## EXERCISE:
Below are some entries. Return exactly the lines from the one with "You are a GUI" through the final line, leaving out any pictures.

-------- RECORDS FOR THIS TASK --------

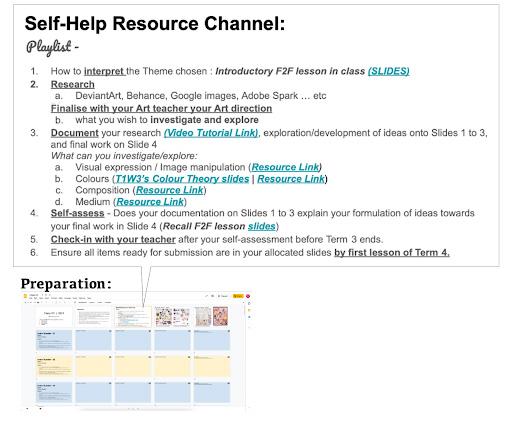Open T1W3's Colour Theory slides link

[182, 179]
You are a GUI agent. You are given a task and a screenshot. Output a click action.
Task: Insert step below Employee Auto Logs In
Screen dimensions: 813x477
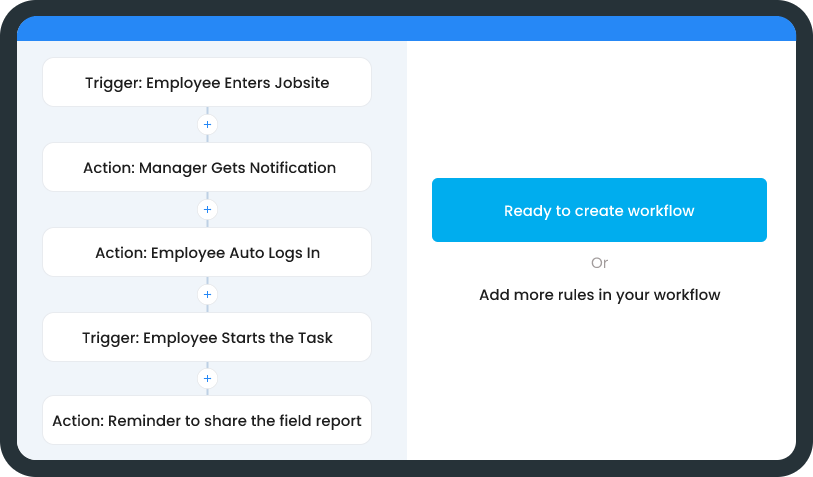207,295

--------

## EXERCISE ANSWER:
You are a GUI agent. You are given a task and a screenshot. Output a click action.
Task: Insert step below Employee Auto Logs In
Screen dimensions: 813x477
207,295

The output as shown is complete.